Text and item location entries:
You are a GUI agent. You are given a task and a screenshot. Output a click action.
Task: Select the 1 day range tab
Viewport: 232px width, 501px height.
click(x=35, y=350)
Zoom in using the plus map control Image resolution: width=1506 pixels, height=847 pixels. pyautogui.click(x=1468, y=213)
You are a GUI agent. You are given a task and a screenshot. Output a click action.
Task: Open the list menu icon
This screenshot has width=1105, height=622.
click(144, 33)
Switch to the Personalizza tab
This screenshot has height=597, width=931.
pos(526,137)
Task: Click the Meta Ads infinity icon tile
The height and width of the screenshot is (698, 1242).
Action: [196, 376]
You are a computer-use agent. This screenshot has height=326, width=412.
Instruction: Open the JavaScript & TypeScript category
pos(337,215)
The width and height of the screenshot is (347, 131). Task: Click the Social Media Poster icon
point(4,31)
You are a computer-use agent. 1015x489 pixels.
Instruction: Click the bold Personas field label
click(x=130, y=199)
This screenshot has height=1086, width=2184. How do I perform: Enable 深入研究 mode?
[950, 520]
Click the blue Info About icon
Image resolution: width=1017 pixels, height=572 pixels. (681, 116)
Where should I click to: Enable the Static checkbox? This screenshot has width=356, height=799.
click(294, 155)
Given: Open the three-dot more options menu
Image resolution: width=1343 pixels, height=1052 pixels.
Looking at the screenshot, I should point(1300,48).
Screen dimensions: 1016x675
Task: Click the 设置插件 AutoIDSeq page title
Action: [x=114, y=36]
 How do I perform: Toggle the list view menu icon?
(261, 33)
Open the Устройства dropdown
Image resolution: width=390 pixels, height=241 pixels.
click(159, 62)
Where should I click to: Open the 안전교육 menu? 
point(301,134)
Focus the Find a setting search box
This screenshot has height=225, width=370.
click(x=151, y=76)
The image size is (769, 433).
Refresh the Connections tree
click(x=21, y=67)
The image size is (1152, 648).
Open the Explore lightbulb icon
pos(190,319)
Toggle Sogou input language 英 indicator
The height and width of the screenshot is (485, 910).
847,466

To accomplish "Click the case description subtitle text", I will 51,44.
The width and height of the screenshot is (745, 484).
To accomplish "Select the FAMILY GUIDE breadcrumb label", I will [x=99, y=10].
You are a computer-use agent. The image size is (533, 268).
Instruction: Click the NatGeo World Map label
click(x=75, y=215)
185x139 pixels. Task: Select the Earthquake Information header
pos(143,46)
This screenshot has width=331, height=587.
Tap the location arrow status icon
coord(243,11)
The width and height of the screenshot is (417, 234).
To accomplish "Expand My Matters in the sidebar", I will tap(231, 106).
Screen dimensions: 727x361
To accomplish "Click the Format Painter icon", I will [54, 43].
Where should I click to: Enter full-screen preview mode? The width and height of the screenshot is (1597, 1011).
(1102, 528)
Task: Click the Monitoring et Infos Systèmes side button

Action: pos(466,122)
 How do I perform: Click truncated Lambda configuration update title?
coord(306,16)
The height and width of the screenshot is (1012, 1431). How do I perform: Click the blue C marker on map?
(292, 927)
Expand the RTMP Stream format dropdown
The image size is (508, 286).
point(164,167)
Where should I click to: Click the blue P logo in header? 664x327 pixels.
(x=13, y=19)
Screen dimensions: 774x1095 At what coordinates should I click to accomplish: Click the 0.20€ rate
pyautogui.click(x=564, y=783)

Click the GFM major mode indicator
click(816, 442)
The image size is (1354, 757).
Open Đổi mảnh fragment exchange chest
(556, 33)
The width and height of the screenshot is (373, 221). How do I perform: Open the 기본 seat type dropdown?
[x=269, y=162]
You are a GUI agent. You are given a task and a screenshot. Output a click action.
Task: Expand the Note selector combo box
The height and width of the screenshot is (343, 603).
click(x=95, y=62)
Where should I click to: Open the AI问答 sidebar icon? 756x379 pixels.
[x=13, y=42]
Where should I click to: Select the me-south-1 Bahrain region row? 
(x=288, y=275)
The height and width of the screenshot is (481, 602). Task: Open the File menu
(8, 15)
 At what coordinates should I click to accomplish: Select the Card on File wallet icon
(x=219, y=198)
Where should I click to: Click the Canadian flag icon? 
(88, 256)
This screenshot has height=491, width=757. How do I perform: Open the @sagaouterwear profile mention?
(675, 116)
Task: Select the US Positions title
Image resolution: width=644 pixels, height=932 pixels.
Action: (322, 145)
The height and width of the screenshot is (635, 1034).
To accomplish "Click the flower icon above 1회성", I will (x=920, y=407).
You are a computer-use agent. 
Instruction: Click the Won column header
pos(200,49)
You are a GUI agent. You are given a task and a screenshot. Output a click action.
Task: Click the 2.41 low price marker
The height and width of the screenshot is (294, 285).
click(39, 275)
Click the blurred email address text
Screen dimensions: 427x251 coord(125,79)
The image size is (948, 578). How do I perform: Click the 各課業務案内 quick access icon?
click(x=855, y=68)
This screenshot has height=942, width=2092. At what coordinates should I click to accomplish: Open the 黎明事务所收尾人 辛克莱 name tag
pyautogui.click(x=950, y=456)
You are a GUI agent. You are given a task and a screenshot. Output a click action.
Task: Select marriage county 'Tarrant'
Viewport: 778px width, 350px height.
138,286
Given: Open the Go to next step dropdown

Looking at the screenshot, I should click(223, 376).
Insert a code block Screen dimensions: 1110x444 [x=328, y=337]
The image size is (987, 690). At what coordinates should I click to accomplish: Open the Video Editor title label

Requirements: Copy out the items word for word, starting from the first line and ending with the line that contains "pos(526,137)".

Full response:
You are a GUI agent. You are given a task and a screenshot. Output a click action.
Task: Select the 1 day range tab
Viewport: 232px width, 501px height.
click(x=35, y=350)
Zoom in using the plus map control Image resolution: width=1506 pixels, height=847 pixels. pyautogui.click(x=1468, y=213)
You are a GUI agent. You are given a task and a screenshot. Output a click action.
Task: Open the list menu icon
This screenshot has width=1105, height=622.
click(144, 33)
Switch to the Personalizza tab
This screenshot has height=597, width=931.
pos(526,137)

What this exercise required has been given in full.